According to the analysis in both temporal and spatial dimension, different types of passengers can be obtained. Some passengers travel only with regular time, some of them travel only with regular ODs, and some of them travel regularly in both dimensions, while others travel without regularity. Passenger number for these four types is shown in Figure 13. We can see that as passenger travel times increased, passenger number without regularity reduced. When the passenger travel times is over 17, only 1% of passengers travelled without regularity.

This paper clusters the bus stations. As a result, more than 2000 areas are identified containing around 7000 bus stops. According to the result of area clustering, this paper analyses the top five origin areas and destination areas with the most passengers and the traffic connection between these areas and other areas in the morning and evening. In the morning, passenger number with regular destinations at the top 5 destination areas is larger than that at the top 5 origin areas, which indicates passengers came from a lot of different areas have several same destinations. The result in the evening is quite opposite to that in the morning. The distribution of the areas shows in Figures 14 and 15, and the detailed data shows in Tables 3 and 4.

The paper studies the traffic links between different areas according to the OD data. There are some interesting conclusions based on the study. Among the passengers whose regular destination is CBD area (core stop is Dabeiyao East), 5% and 4.5% of them came from Tongzhoubeiyuan East area and Tongzhoubeiyuan West area, respectively, which are the most closed two areas connecting to CDB. In the evening, 6.6% and 5.4% of the passengers returned to Tongzhoubeiyuan West area and Tongzhoubeiyuan East area, respectively, from CBD area. The distance between CBD and Tongzhoubeiyuan is around 15 km. 24.0% of passengers whose regular origin area is Sihui in the morning went to other stops within itself. 70% of passengers whose regular destination is Dongsanqi South in the morning came from several areas which are located within 4 km around Dongsanqi South area.
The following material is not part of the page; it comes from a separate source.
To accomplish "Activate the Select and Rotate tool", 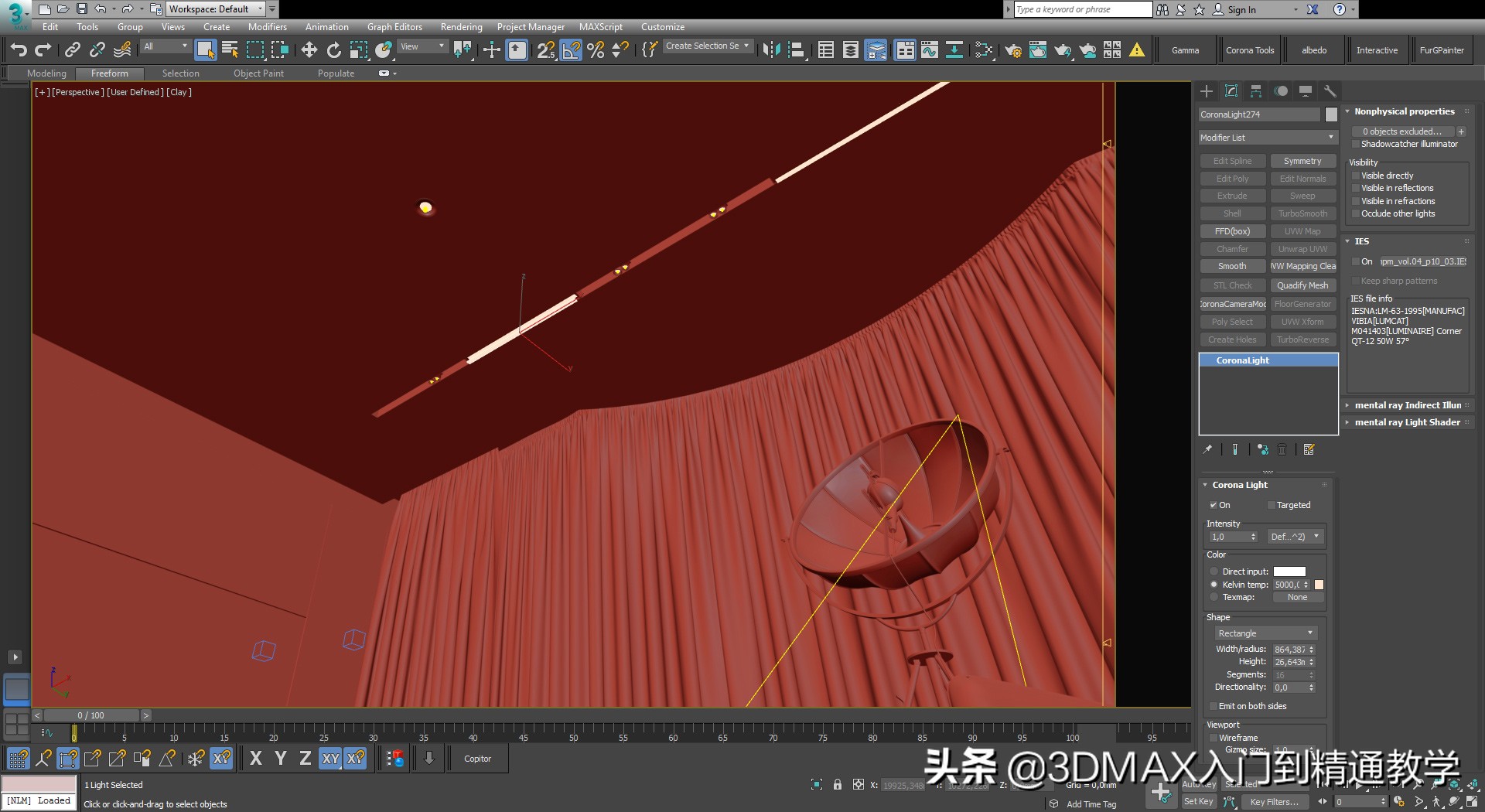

This phenomenon means Dongsanqi South area is a core traffic area gathering a lot of passengers from other areas to take the subway to the city center. More detailed data shows in Table 5.

#### 4. Conclusions

In this paper, four algorithms are used to analyze the temporal and spatial regularity of passengers traveled by bus based on the large scale data of SCs and the traffic relationship between different traffic areas. At first, this paper proposes a trip reconstruction algorithm gathering SC data by CARDID to improve the calculation efficiency using SPARK platform and analyses the times of passengers traveled by bus, that is, the number of days which have travel records in 18 working days. The proportion of passengers with different travel times comes out based on this study. In the temporal dimension, the proportion of passengers who traveled regularly in temporal dimension is obtained and the relationship between this proportion and the times passengers traveled by bus is also described. In the spatial dimension, this paper proposes a data recognition algorithm based on frequent terms to improve the accuracy of SC data and draws some conclusions similar to that in the temporal dimension. According to the temporal and spatial regularities of passengers, passengers are divided into four types: passengers only with regular travel time, passengers only with regular ODs, passengers with both regular travel time and regular ODs, and passengers without regularity. The number of four type of passengers is also obtained. The paper divides the bus area according to the distance between different bus stops and node importance, mainly analyses the passengers with both regular travel time and regular ODs, and determines the traffic connection between different areas.

#### Data Availability

The data used in this paper came from Beijing public transportation group. This data only can be used in scientific research with permission. There is no access to a public database or web site.

#### Conflicts of Interest

The authors declare that they have no conflicts of interest.

#### Acknowledgments

This research is supported by National Key Technologies Research & Development program (2017YFC0804900).